Corroboration and research
I subsequently researched external sources, including a [scientific paper ](#)(2022) classifying Konohana Family as a new religious movement and reporting brainwashing mechanisms and physical violence. Numerous reports by former members describing abuse of power and failed legal actions can also be found in Japanese-language sources.
Further confirmation came from an independent group of guests from Hong Kong, who made similar observations during my stay, as well as from a young guest with Canadian-Japanese background. She confided in me that Jiji had attempted to seduce her under the pretext of “sacred sexuality”. At her explicit request – and of course anonymised – I may report this here. Nothing happened to her, and she left the community in both physical and psychological health.
Escalation and confrontation
In several public talks, the founder was eventually confronted with criticism. A clear pattern became visible: critical individuals were invited into discussion rounds with several central members (an asymmetrical 1-to-6 setting). Their criticism was interpreted as a lack of spiritual maturity, and “therapy” was again offered. Sexual relationships between Jiji and various adult female community members were admitted; sexual boundary violations involving minors were linguistically reframed and denied. A distinction between “impure” and “sacred” sexuality was used as justification.
Consequences
I decided to leave the community after five weeks – earlier than planned – remaining in the role of an observing witness until my departure. After continuing my travels, I informed relevant networks. At that time, Konohana Family was part of the Global Ecovillage Network (GEN). Due to multiple reports of violence and hierarchical abuse structures, its membership was terminated in summer 2025.
Reflection
My experience shows how easily ecological aesthetics, spiritual language and the longing for community can intertwine with abuse of power and dependency – particularly affecting women and girls. Not every community is dangerous.
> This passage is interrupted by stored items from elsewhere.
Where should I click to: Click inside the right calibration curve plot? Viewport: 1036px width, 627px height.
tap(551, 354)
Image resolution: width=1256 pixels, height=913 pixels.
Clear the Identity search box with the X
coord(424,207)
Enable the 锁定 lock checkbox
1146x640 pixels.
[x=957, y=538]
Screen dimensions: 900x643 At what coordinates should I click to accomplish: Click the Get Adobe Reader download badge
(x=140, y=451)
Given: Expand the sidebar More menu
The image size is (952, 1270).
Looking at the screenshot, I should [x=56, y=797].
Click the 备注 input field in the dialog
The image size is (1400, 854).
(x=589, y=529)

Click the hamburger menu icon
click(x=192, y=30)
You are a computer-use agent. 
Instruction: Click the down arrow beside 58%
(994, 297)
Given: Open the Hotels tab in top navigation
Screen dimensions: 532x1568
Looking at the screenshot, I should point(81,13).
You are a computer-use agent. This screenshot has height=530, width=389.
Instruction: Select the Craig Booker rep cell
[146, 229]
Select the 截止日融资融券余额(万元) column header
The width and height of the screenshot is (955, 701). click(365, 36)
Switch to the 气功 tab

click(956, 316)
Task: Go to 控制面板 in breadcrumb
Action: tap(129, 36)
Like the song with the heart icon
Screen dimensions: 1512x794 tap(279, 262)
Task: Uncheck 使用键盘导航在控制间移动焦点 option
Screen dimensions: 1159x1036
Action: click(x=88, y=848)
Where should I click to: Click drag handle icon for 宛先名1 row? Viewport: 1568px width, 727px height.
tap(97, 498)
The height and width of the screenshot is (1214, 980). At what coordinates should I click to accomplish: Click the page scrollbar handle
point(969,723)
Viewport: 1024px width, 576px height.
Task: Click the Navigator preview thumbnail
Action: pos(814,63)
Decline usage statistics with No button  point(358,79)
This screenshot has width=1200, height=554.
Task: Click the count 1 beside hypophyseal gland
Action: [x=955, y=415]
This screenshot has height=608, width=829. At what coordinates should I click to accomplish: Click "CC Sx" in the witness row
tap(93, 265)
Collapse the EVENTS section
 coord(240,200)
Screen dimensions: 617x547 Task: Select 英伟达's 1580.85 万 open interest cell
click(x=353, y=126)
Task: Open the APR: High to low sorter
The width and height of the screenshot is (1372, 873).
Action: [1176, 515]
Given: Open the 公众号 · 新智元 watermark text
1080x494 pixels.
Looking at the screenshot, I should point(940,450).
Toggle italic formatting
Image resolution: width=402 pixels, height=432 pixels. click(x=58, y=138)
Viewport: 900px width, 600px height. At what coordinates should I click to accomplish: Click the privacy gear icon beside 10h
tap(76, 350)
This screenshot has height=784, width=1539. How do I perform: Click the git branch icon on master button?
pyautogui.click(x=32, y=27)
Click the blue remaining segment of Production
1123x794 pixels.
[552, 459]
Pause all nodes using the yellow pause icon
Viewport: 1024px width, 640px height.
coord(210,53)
But no community is inherently harmless simply because it calls itself spiritual or regenerative.
Why I founded Cherry Holistic
The experience at Konohana Family was one of the inner impulses that led me to found Cherry Holistic: an educational and experiential platform for women who do not delegate their health, spirituality or ecological responsibility to authorities, but live in an embodied, informed and discerning way. Sakura, the cherry blossom, teaches us not only about beauty. It also teaches us when to let go – the passing nature of all things. Impermanence remains, even when trauma occurs.
Practical tips
- Observe power, not ideals: pay less attention to beautiful narratives, symbols, or ecological achievements, and more to how decisions are made, how conflict is handled, and whether dissent is truly possible.
- Notice how vulnerability is treated: be autious when psychological distress, illness, or trauma are framed as signs of “spiritual immaturity” or are addressed by a single authority without transparency or external accountability.
- Trust your body’s signals: chronic exhaustion, pressure so suppress doubt, or the feeling of having to override your own boundaries are not signs of growth. They are information.
- Healthy communities welcome questions: if criticism is personalised, spiritualised away, or met with pressure instead of dialogue, something essential is missing.